Waste-Disposal Experts of the Insect World
JUST over 150 years ago, humans began to develop elaborate sewage and waste-disposal systems. However, there already was an expert in garbage disposal—a little ant found in tropical America.
A typical million-strong community of leaf-cutting ants lives in a large underground nest. Various members of the work force have different assignments. Some ants collect leaf fragments, which another group chew into a pulp. The gardener ants use the pulp to cultivate edible fungus inside chambers in the nest. They also weed out anything that could spread infection, such as pest fungi, dead or dying ants, and decaying material. But how do the ants dispose of their garbage?
British scientists at the University of Sheffield have found the answer, reports The Independent newspaper. Close to the garden chambers are larger chambers where the waste is stored. Ants that work with the garbage spend their lives there, turning the waste over to aid decomposition, which in turn destroys disease-causing bacteria. The gardener ants never enter the garbage chambers. They bring the waste into a tunnel, and the garbage workers collect it.

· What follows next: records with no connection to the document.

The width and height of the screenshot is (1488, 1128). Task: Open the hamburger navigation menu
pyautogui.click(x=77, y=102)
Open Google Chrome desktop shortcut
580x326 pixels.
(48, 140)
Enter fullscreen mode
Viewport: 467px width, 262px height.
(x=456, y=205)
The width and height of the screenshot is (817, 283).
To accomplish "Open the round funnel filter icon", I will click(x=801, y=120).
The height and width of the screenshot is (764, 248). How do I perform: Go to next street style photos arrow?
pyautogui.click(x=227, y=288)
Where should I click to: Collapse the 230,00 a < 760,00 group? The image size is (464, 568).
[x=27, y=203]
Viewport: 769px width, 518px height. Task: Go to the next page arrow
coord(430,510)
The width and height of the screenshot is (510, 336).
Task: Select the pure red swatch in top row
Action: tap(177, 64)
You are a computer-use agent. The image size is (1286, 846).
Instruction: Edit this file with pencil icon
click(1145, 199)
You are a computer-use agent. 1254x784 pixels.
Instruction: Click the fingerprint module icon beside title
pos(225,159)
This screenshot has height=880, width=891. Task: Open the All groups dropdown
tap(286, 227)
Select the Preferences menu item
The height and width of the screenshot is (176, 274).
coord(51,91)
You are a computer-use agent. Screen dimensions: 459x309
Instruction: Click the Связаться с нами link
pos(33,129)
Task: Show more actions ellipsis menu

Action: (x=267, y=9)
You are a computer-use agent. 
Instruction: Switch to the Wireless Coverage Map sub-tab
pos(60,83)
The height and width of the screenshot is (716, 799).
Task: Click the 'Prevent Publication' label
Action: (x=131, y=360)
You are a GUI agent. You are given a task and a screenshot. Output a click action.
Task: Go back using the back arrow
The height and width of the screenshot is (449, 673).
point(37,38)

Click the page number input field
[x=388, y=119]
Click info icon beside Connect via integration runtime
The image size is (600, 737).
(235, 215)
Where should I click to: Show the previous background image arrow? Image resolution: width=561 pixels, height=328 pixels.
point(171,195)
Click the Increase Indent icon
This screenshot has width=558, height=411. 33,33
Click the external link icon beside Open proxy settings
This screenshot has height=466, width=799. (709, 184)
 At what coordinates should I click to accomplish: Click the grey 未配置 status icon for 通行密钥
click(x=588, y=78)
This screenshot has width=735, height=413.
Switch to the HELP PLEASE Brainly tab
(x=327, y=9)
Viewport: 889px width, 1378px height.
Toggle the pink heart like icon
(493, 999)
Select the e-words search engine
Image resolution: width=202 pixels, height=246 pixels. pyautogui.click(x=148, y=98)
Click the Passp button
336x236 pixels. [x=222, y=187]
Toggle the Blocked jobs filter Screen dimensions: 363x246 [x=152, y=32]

This effective waste management system prevents any risk of contamination and protects the colony’s health.
Jehovah God not only created insects with instinctive wisdom but also gave the Israelites practical health guidelines over 3,500 years ago. The application of these laws would prevent contamination of food and water supplies, stop the spread of infectious diseases, and ensure safe disposal of sewage. How much suffering and death could be avoided by following such principles!—Leviticus 11:32-38; Numbers 19:11, 12; Deuteronomy 23:9-14.